GIVEN REQUEST =>
List every line of the entries as a numbered list, from the line containing "Open the Familia dropdown" down to the end of the entries, both ends included. Omit blank lines and the pictures.
** start of PROVIDED ENTRIES **
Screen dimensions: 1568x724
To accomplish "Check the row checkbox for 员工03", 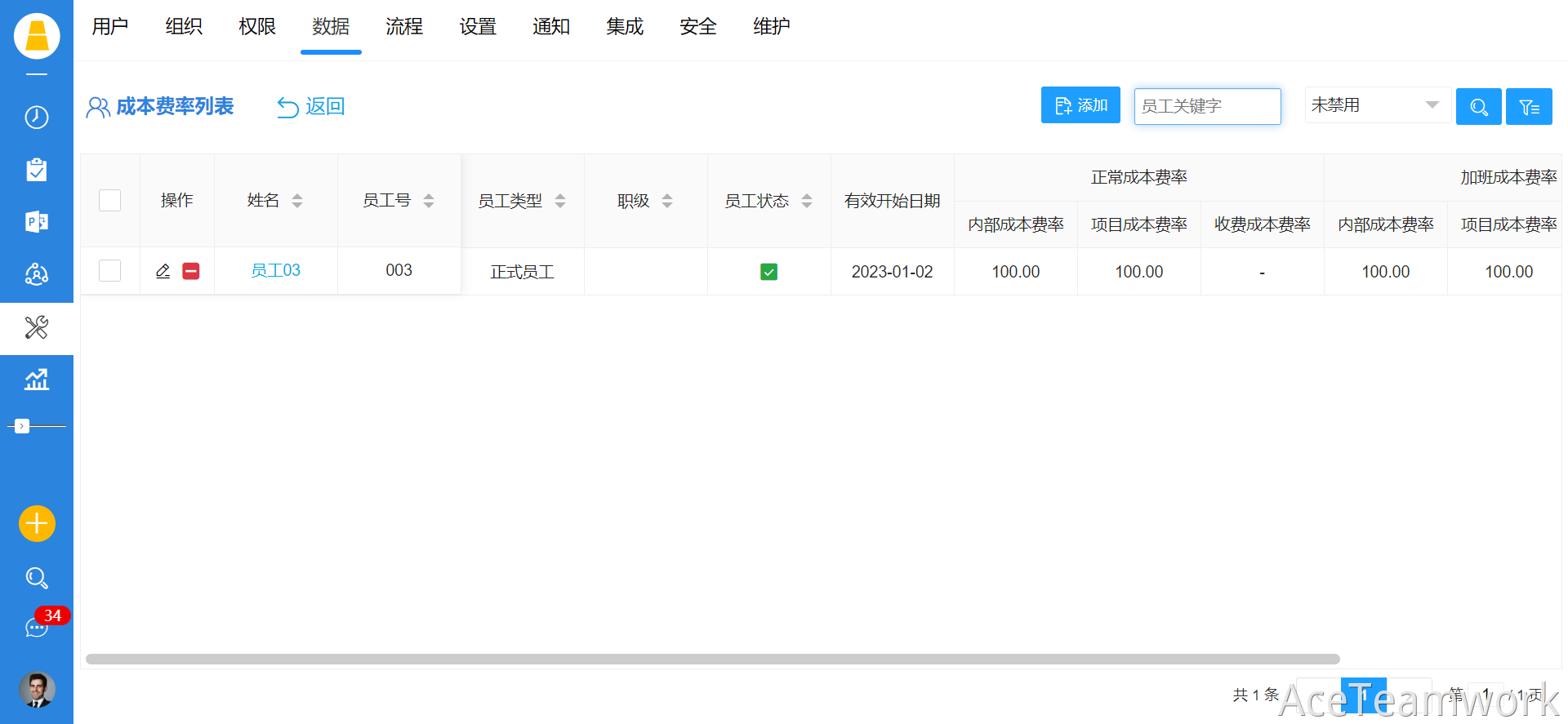I will [109, 271].
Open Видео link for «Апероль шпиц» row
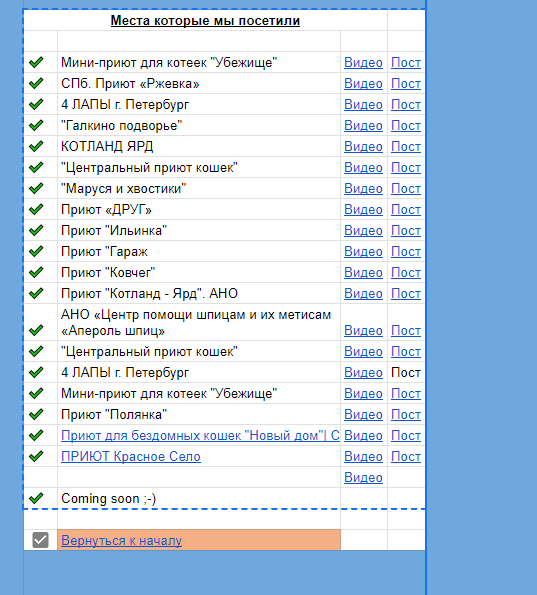 tap(363, 331)
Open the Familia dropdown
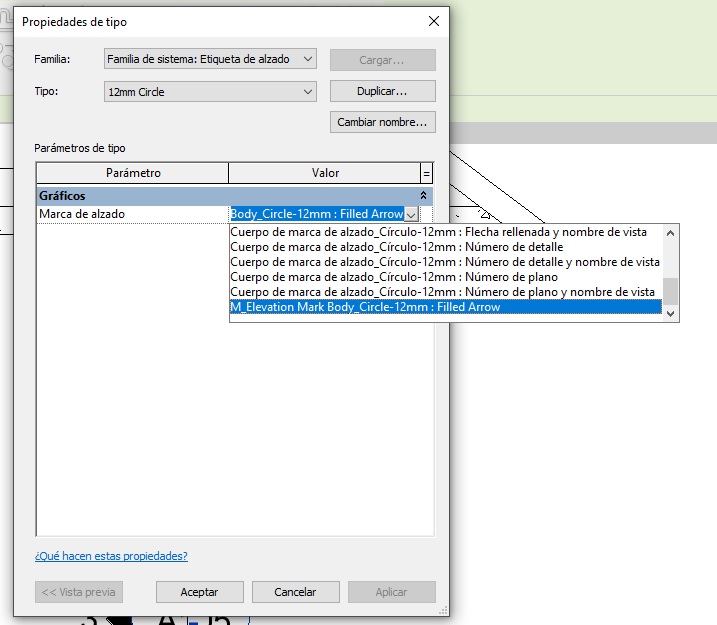The image size is (717, 625). coord(210,60)
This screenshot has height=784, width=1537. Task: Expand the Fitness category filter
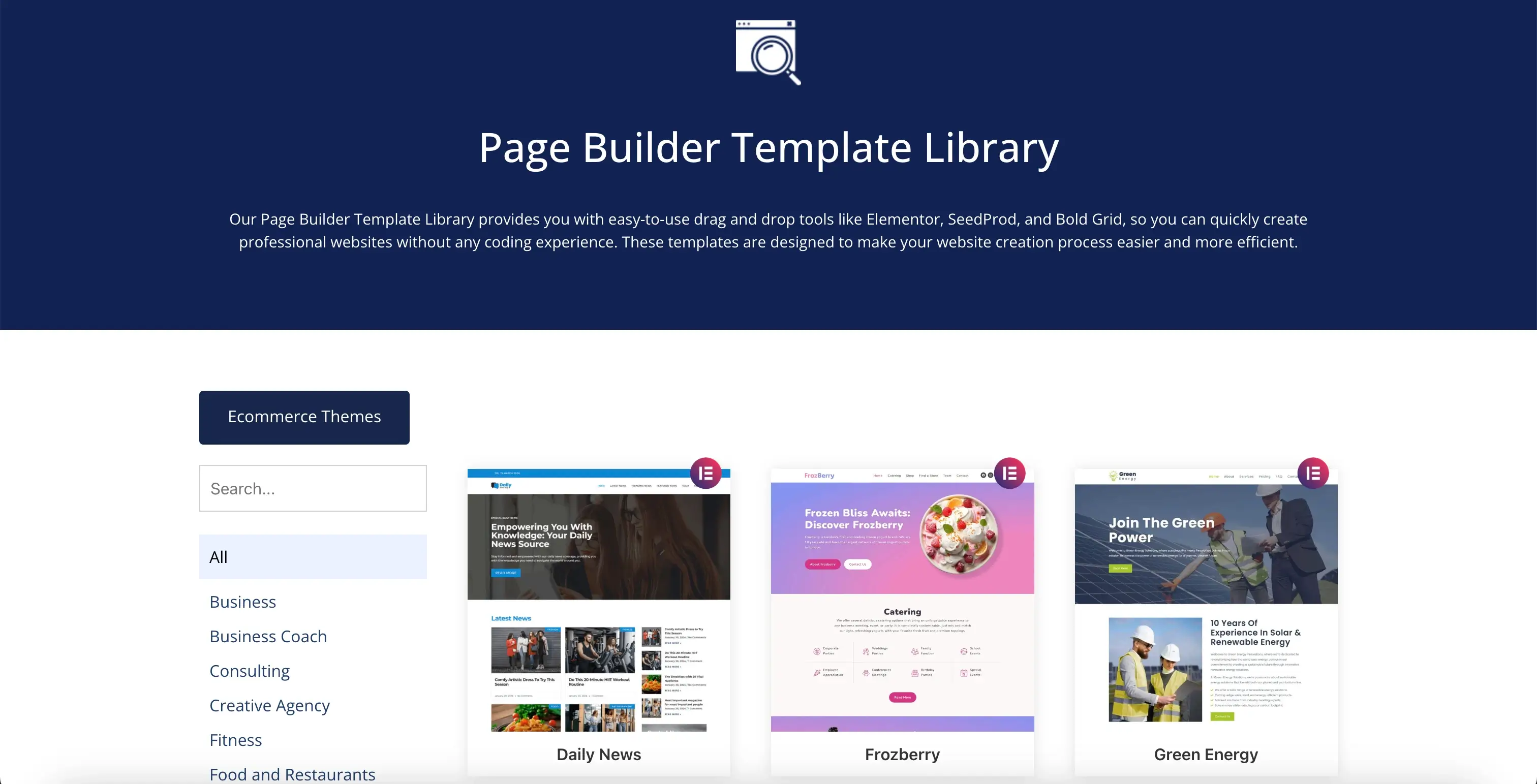[235, 739]
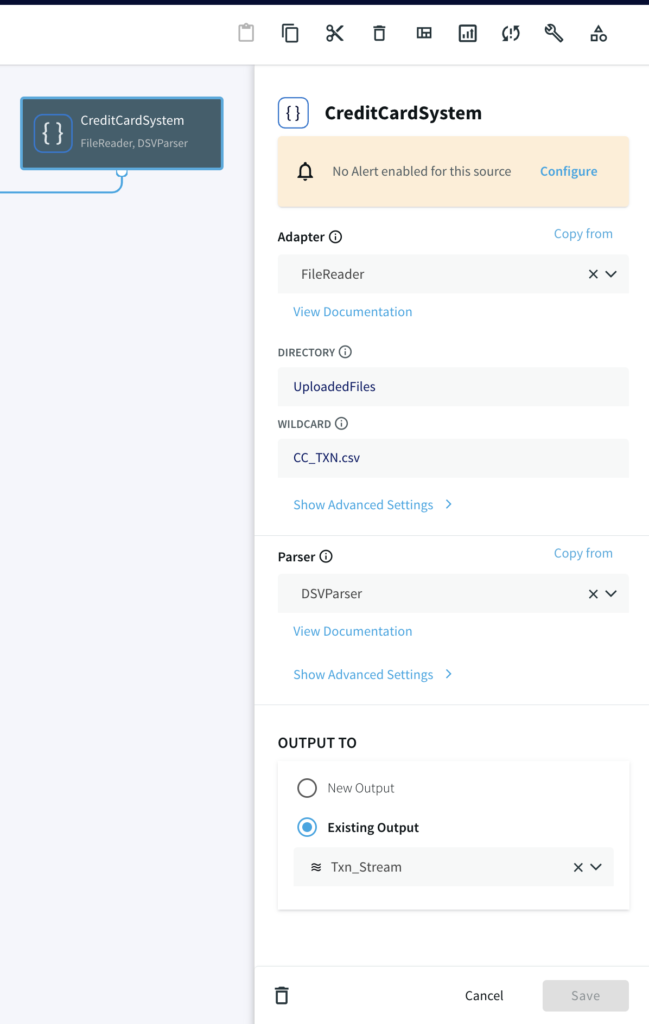Open the bar chart monitoring icon
Screen dimensions: 649x1024
[467, 33]
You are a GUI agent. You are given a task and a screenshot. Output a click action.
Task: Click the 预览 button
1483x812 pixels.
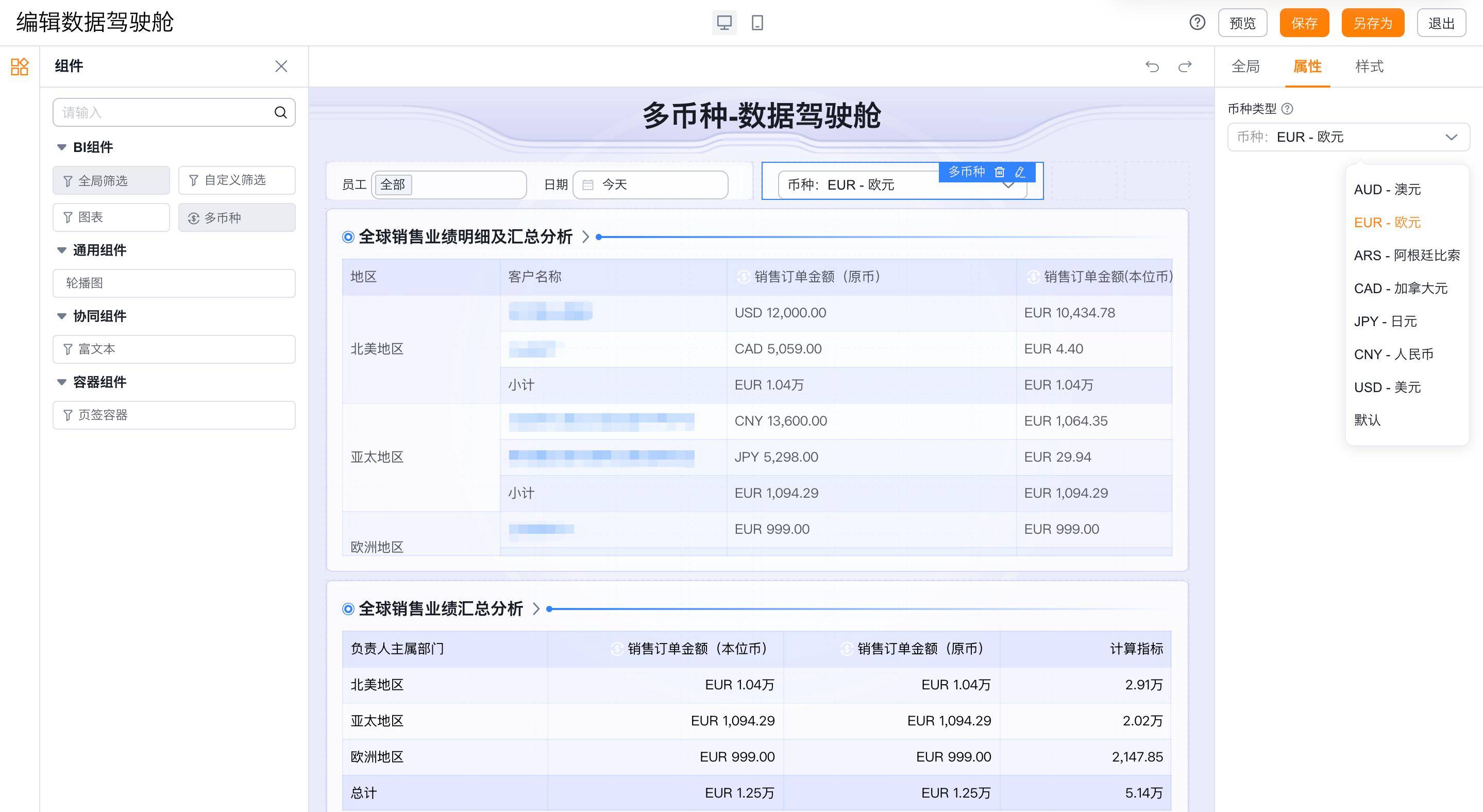1242,24
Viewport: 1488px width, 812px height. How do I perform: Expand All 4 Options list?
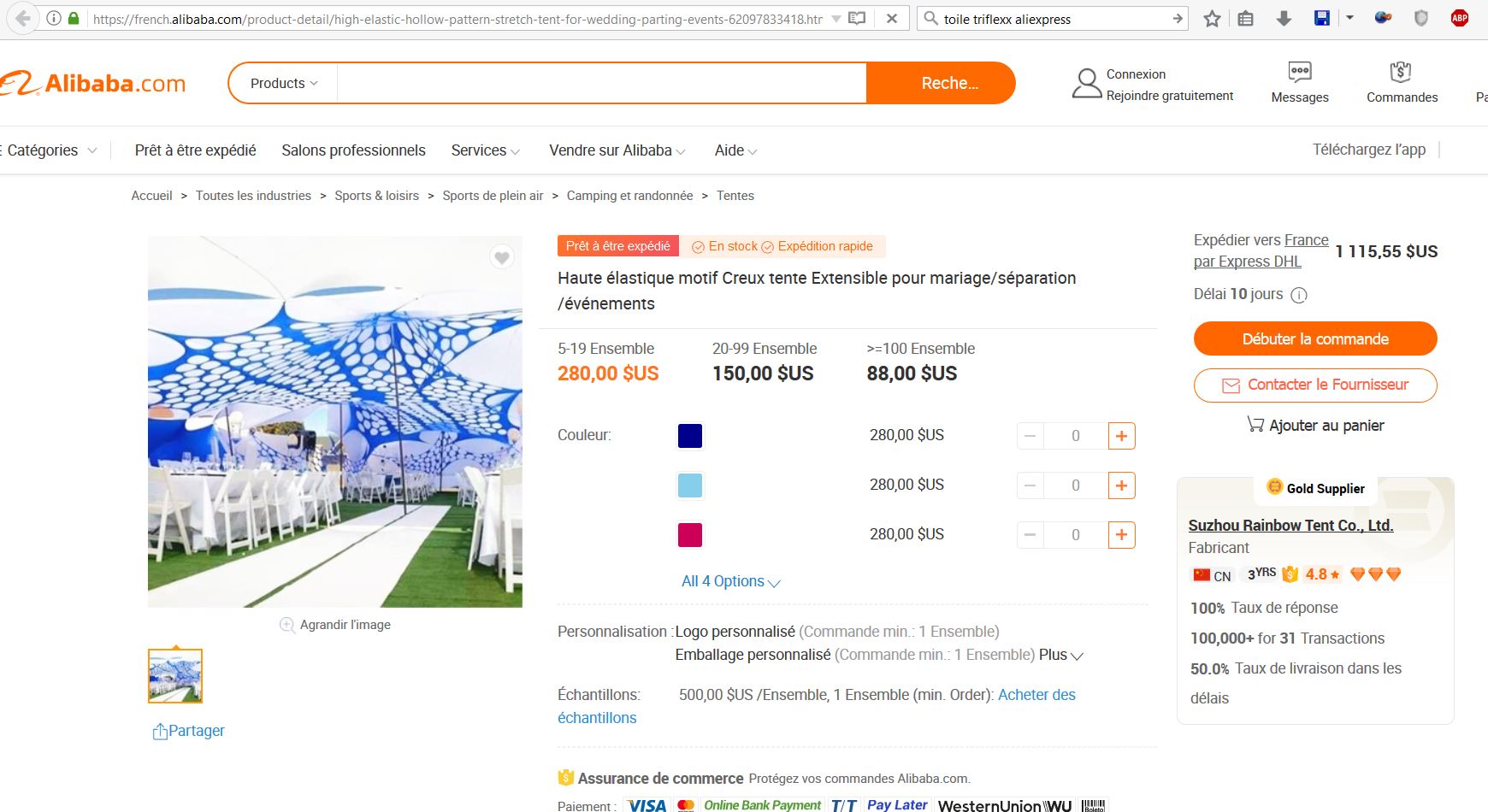[x=731, y=581]
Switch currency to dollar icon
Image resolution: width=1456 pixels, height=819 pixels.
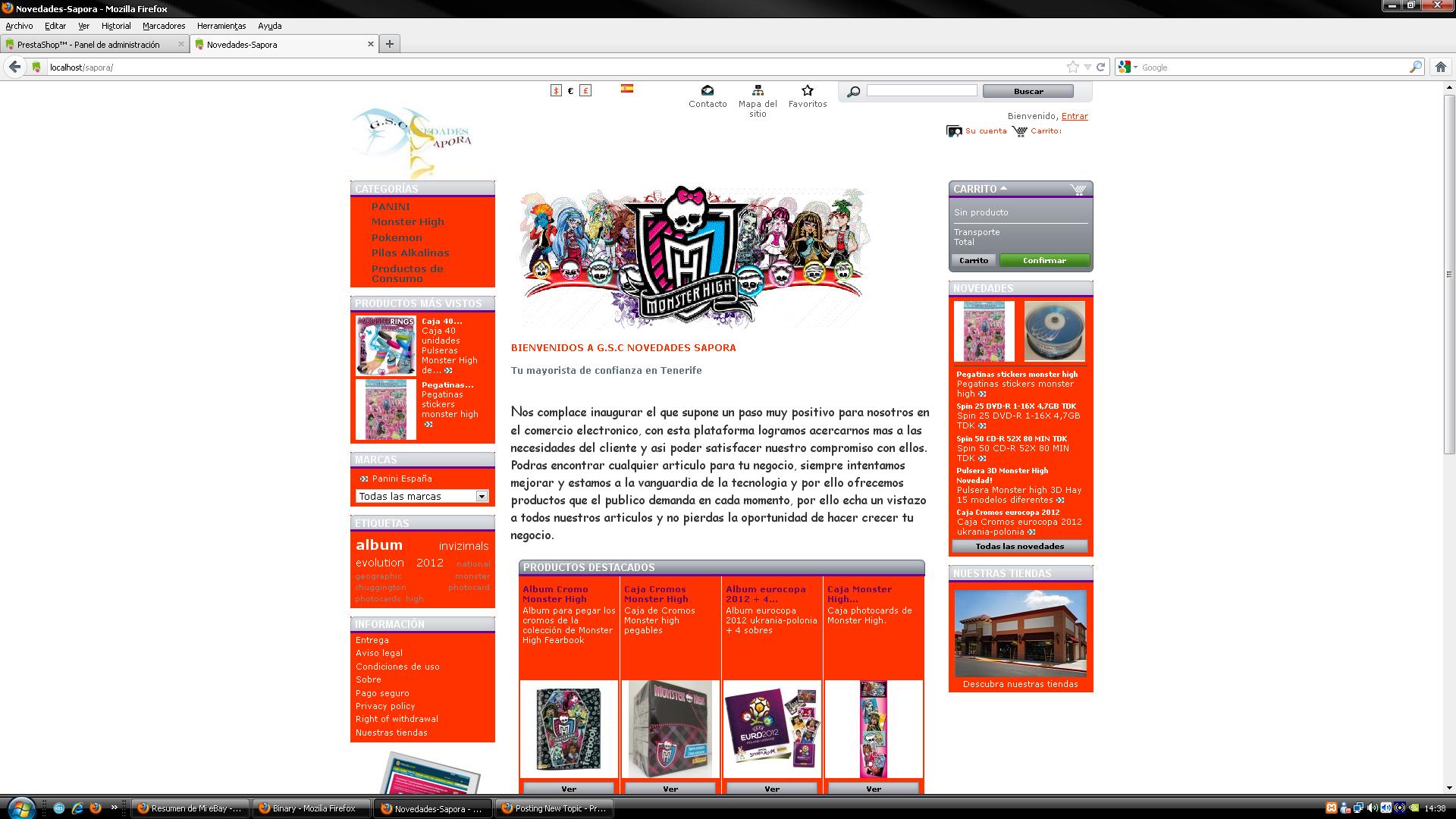pos(556,91)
** end of PROVIDED ENTRIES **
WORKED SOLUTION =>
1. Open the Familia dropdown
2. The image size is (717, 625). coord(210,60)
3. This screenshot has height=784, width=1537. Task: Expand the Fitness category filter
4. [235, 739]
5. Open the bar chart monitoring icon
6. Screen dimensions: 649x1024
7. [467, 33]
8. You are a GUI agent. You are given a task and a screenshot. Output a click action.
9. Task: Click the 预览 button
10. 1483x812 pixels.
11. 1242,24
12. Viewport: 1488px width, 812px height. How do I perform: Expand All 4 Options list?
13. [x=731, y=581]
14. Switch currency to dollar icon
15. Image resolution: width=1456 pixels, height=819 pixels.
16. pos(556,91)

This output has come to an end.